*Work task*. Would you copy out the whole listing exactly as given?
────────────────────────────────────────
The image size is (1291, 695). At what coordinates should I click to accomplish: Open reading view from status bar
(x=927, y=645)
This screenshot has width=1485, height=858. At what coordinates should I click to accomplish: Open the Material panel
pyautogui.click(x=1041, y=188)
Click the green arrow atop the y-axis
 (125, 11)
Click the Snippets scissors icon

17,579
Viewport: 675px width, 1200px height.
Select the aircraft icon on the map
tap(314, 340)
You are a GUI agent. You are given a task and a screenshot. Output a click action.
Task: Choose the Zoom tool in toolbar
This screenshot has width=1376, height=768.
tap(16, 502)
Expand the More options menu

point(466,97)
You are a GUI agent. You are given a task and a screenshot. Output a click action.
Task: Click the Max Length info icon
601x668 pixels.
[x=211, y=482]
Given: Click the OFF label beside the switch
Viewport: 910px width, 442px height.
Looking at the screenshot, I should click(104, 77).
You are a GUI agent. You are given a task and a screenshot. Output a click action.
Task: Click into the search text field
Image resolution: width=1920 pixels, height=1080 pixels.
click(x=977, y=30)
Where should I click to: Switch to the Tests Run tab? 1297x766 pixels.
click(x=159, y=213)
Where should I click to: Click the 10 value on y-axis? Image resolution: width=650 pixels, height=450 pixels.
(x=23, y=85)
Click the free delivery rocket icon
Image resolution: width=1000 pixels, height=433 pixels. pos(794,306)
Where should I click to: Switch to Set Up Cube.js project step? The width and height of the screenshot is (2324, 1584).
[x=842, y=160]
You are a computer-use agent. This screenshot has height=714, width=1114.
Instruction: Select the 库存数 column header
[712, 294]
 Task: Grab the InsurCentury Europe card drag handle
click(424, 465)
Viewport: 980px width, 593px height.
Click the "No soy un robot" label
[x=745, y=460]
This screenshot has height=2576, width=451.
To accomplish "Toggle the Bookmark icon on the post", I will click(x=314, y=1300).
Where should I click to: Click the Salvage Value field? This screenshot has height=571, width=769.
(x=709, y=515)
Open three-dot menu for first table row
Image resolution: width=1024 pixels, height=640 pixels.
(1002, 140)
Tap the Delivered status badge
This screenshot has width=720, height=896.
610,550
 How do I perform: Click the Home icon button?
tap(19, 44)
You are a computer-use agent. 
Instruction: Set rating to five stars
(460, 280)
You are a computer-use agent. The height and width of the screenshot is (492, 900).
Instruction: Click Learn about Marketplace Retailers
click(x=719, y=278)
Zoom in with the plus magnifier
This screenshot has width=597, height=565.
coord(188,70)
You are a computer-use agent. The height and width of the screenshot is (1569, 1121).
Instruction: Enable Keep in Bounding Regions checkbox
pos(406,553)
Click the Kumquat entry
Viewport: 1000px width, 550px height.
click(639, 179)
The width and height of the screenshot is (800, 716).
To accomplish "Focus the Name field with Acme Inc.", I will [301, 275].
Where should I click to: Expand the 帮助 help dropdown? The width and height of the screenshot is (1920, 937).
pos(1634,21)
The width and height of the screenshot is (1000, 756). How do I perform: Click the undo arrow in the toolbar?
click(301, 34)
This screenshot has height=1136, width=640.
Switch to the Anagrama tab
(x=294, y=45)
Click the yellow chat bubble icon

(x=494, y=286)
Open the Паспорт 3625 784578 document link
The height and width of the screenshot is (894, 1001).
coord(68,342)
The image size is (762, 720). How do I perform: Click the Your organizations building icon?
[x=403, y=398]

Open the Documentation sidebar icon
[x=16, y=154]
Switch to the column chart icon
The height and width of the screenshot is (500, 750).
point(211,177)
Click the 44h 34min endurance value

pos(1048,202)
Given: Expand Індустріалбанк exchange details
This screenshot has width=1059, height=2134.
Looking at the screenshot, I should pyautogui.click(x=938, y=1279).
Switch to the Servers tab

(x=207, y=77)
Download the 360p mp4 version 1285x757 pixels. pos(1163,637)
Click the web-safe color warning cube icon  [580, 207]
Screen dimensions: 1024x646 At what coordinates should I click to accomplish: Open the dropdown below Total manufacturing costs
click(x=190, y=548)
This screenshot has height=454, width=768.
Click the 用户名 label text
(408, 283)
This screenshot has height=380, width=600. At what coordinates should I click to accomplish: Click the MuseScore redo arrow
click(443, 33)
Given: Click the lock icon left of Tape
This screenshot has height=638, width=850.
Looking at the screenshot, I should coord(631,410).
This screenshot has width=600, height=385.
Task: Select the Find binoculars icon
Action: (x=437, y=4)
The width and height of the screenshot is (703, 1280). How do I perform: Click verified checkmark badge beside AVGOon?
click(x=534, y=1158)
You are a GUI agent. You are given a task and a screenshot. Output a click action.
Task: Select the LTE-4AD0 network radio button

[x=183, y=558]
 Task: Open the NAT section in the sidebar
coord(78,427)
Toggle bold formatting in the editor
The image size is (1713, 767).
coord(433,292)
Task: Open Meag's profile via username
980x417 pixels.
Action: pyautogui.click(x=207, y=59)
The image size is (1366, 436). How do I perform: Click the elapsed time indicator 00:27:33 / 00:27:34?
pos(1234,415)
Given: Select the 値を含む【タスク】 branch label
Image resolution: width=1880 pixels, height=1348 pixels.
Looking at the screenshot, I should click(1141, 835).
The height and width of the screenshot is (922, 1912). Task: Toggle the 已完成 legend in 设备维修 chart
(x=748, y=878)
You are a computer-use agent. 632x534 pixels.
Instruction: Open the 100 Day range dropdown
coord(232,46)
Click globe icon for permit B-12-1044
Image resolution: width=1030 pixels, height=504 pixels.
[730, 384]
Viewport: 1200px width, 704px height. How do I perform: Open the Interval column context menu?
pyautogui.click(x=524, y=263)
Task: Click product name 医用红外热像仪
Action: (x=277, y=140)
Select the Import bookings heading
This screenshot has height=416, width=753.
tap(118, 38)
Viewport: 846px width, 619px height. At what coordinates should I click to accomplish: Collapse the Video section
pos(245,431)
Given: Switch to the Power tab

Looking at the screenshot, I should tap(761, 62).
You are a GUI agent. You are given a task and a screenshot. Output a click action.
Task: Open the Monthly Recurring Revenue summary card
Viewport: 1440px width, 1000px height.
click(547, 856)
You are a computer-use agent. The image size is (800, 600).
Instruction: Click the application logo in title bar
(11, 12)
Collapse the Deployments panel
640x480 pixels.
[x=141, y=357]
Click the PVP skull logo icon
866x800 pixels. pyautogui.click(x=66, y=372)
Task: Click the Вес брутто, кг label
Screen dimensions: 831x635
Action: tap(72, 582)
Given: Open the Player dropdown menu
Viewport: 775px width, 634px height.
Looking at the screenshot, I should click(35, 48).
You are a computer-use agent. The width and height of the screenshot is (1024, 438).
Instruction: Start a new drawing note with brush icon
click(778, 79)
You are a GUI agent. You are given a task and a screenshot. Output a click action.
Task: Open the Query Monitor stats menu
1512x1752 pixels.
────────────────────────────────────────
*Written reply*.
The image size is (1291, 695). At what coordinates should I click to accomplish: Open reading view from status bar
(x=927, y=645)
This screenshot has width=1485, height=858. At what coordinates should I click to accomplish: Open the Material panel
pyautogui.click(x=1041, y=188)
Click the green arrow atop the y-axis
 (125, 11)
Click the Snippets scissors icon

17,579
Viewport: 675px width, 1200px height.
Select the aircraft icon on the map
tap(314, 340)
You are a GUI agent. You are given a task and a screenshot. Output a click action.
Task: Choose the Zoom tool in toolbar
This screenshot has width=1376, height=768.
tap(16, 502)
Expand the More options menu

point(466,97)
You are a GUI agent. You are given a task and a screenshot. Output a click action.
Task: Click the Max Length info icon
601x668 pixels.
[x=211, y=482]
Given: Click the OFF label beside the switch
Viewport: 910px width, 442px height.
Looking at the screenshot, I should click(104, 77).
You are a GUI agent. You are given a task and a screenshot. Output a click action.
Task: Click into the search text field
Image resolution: width=1920 pixels, height=1080 pixels.
click(x=977, y=30)
Where should I click to: Switch to the Tests Run tab? 1297x766 pixels.
click(x=159, y=213)
Where should I click to: Click the 10 value on y-axis? Image resolution: width=650 pixels, height=450 pixels.
(x=23, y=85)
Click the free delivery rocket icon
Image resolution: width=1000 pixels, height=433 pixels. pos(794,306)
Where should I click to: Switch to Set Up Cube.js project step? The width and height of the screenshot is (2324, 1584).
[x=842, y=160]
You are a computer-use agent. This screenshot has height=714, width=1114.
Instruction: Select the 库存数 column header
[712, 294]
 Task: Grab the InsurCentury Europe card drag handle
click(424, 465)
Viewport: 980px width, 593px height.
Click the "No soy un robot" label
[x=745, y=460]
This screenshot has height=2576, width=451.
To accomplish "Toggle the Bookmark icon on the post", I will click(x=314, y=1300).
Where should I click to: Click the Salvage Value field? This screenshot has height=571, width=769.
(x=709, y=515)
Open three-dot menu for first table row
Image resolution: width=1024 pixels, height=640 pixels.
(1002, 140)
Tap the Delivered status badge
This screenshot has width=720, height=896.
610,550
 How do I perform: Click the Home icon button?
tap(19, 44)
You are a computer-use agent. 
Instruction: Set rating to five stars
(460, 280)
You are a computer-use agent. The height and width of the screenshot is (492, 900).
Instruction: Click Learn about Marketplace Retailers
click(x=719, y=278)
Zoom in with the plus magnifier
This screenshot has width=597, height=565.
coord(188,70)
You are a computer-use agent. The height and width of the screenshot is (1569, 1121).
Instruction: Enable Keep in Bounding Regions checkbox
pos(406,553)
Click the Kumquat entry
Viewport: 1000px width, 550px height.
click(639, 179)
The width and height of the screenshot is (800, 716).
To accomplish "Focus the Name field with Acme Inc.", I will [301, 275].
Where should I click to: Expand the 帮助 help dropdown? The width and height of the screenshot is (1920, 937).
pos(1634,21)
The width and height of the screenshot is (1000, 756). How do I perform: Click the undo arrow in the toolbar?
click(301, 34)
This screenshot has height=1136, width=640.
Switch to the Anagrama tab
(x=294, y=45)
Click the yellow chat bubble icon

(x=494, y=286)
Open the Паспорт 3625 784578 document link
The height and width of the screenshot is (894, 1001).
coord(68,342)
The image size is (762, 720). How do I perform: Click the Your organizations building icon?
[x=403, y=398]

Open the Documentation sidebar icon
[x=16, y=154]
Switch to the column chart icon
The height and width of the screenshot is (500, 750).
point(211,177)
Click the 44h 34min endurance value

pos(1048,202)
Given: Expand Індустріалбанк exchange details
This screenshot has width=1059, height=2134.
Looking at the screenshot, I should pyautogui.click(x=938, y=1279).
Switch to the Servers tab

(x=207, y=77)
Download the 360p mp4 version 1285x757 pixels. pos(1163,637)
Click the web-safe color warning cube icon  [580, 207]
Screen dimensions: 1024x646 At what coordinates should I click to accomplish: Open the dropdown below Total manufacturing costs
click(x=190, y=548)
This screenshot has height=454, width=768.
Click the 用户名 label text
(408, 283)
This screenshot has height=380, width=600. At what coordinates should I click to accomplish: Click the MuseScore redo arrow
click(443, 33)
Given: Click the lock icon left of Tape
This screenshot has height=638, width=850.
Looking at the screenshot, I should coord(631,410).
This screenshot has width=600, height=385.
Task: Select the Find binoculars icon
Action: (x=437, y=4)
The width and height of the screenshot is (703, 1280). How do I perform: Click verified checkmark badge beside AVGOon?
click(x=534, y=1158)
You are a GUI agent. You are given a task and a screenshot. Output a click action.
Task: Select the LTE-4AD0 network radio button

[x=183, y=558]
 Task: Open the NAT section in the sidebar
coord(78,427)
Toggle bold formatting in the editor
The image size is (1713, 767).
coord(433,292)
Task: Open Meag's profile via username
980x417 pixels.
Action: pyautogui.click(x=207, y=59)
The image size is (1366, 436). How do I perform: Click the elapsed time indicator 00:27:33 / 00:27:34?
pos(1234,415)
Given: Select the 値を含む【タスク】 branch label
Image resolution: width=1880 pixels, height=1348 pixels.
Looking at the screenshot, I should click(1141, 835).
The height and width of the screenshot is (922, 1912). Task: Toggle the 已完成 legend in 设备维修 chart
(x=748, y=878)
You are a computer-use agent. 632x534 pixels.
Instruction: Open the 100 Day range dropdown
coord(232,46)
Click globe icon for permit B-12-1044
Image resolution: width=1030 pixels, height=504 pixels.
[730, 384]
Viewport: 1200px width, 704px height. How do I perform: Open the Interval column context menu?
pyautogui.click(x=524, y=263)
Task: Click product name 医用红外热像仪
Action: (x=277, y=140)
Select the Import bookings heading
This screenshot has height=416, width=753.
tap(118, 38)
Viewport: 846px width, 619px height. At what coordinates should I click to accomplish: Collapse the Video section
pos(245,431)
Given: Switch to the Power tab

Looking at the screenshot, I should tap(761, 62).
You are a GUI agent. You are given a task and a screenshot. Output a click action.
Task: Open the Monthly Recurring Revenue summary card
Viewport: 1440px width, 1000px height.
click(547, 856)
You are a computer-use agent. The image size is (800, 600).
Instruction: Click the application logo in title bar
(11, 12)
Collapse the Deployments panel
640x480 pixels.
[x=141, y=357]
Click the PVP skull logo icon
866x800 pixels. pyautogui.click(x=66, y=372)
Task: Click the Вес брутто, кг label
Screen dimensions: 831x635
Action: tap(72, 582)
Given: Open the Player dropdown menu
Viewport: 775px width, 634px height.
Looking at the screenshot, I should click(35, 48).
You are a computer-use agent. The width and height of the screenshot is (1024, 438).
Instruction: Start a new drawing note with brush icon
click(778, 79)
You are a GUI agent. You are given a task and a screenshot. Output a click action.
Task: Open the Query Monitor stats menu
1512x1752 pixels.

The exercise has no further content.